- **REQUIREMENT**: Return every line from the entries below that contains the word "Enable".

- **TASK INPUTS**:

▬▬▬▬▬▬

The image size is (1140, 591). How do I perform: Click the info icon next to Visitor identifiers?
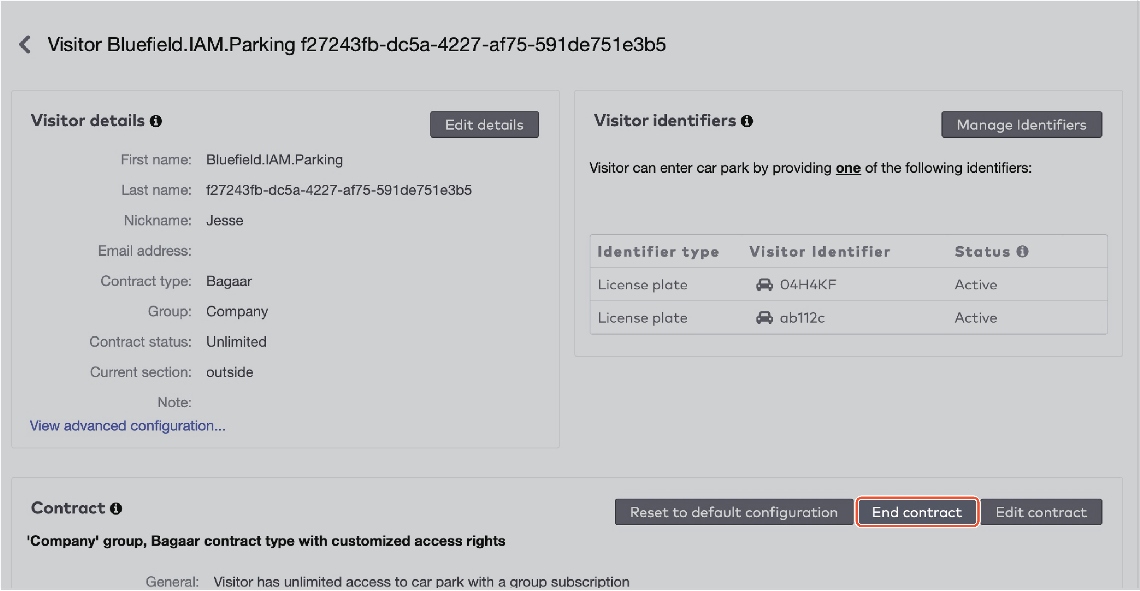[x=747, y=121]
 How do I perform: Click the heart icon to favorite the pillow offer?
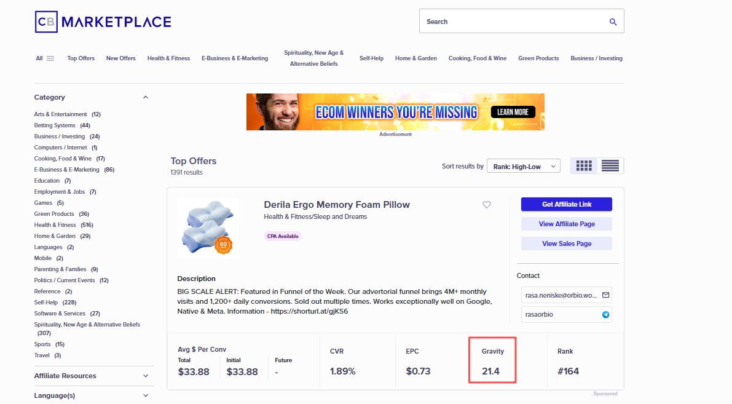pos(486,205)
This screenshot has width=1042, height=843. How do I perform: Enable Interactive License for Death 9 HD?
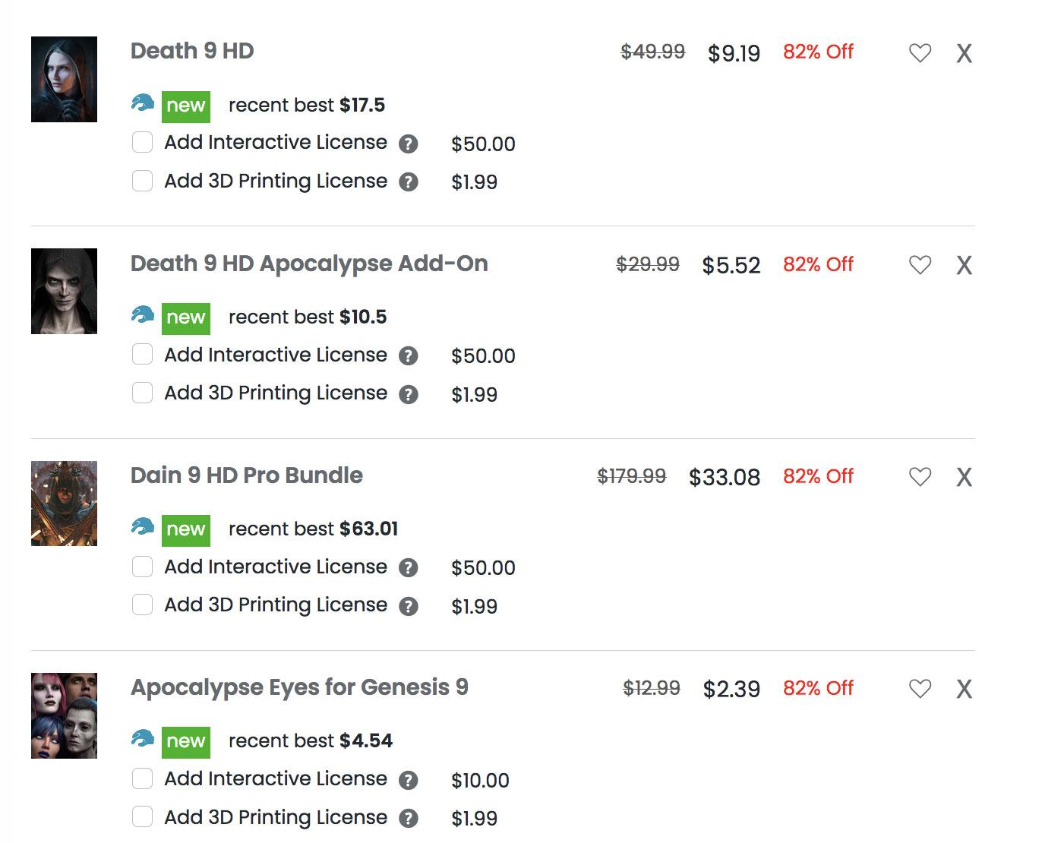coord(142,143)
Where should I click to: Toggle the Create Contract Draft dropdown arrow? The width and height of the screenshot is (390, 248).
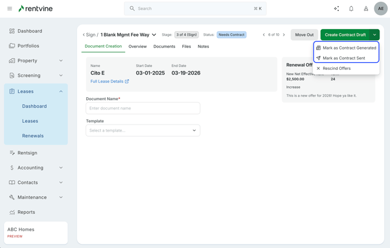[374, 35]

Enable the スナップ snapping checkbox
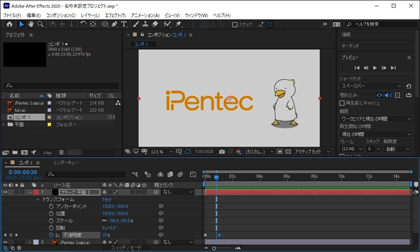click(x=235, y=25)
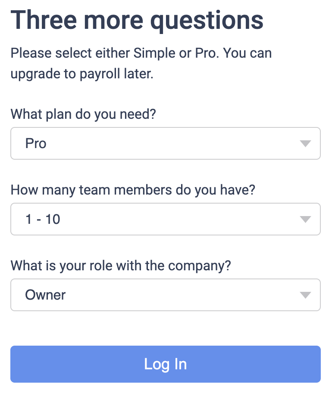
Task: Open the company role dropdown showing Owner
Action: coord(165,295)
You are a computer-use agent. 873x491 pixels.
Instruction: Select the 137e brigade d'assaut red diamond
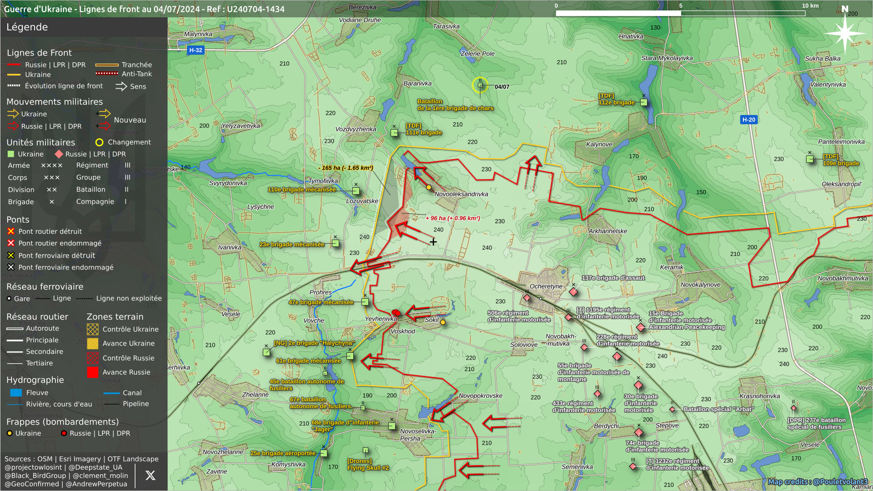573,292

▬▬▬▬▬▬

- **EXERCISE RESULT**:
This screenshot has width=1042, height=843. How do I perform: Enable Interactive License for Death 9 HD?
Enable the スナップ snapping checkbox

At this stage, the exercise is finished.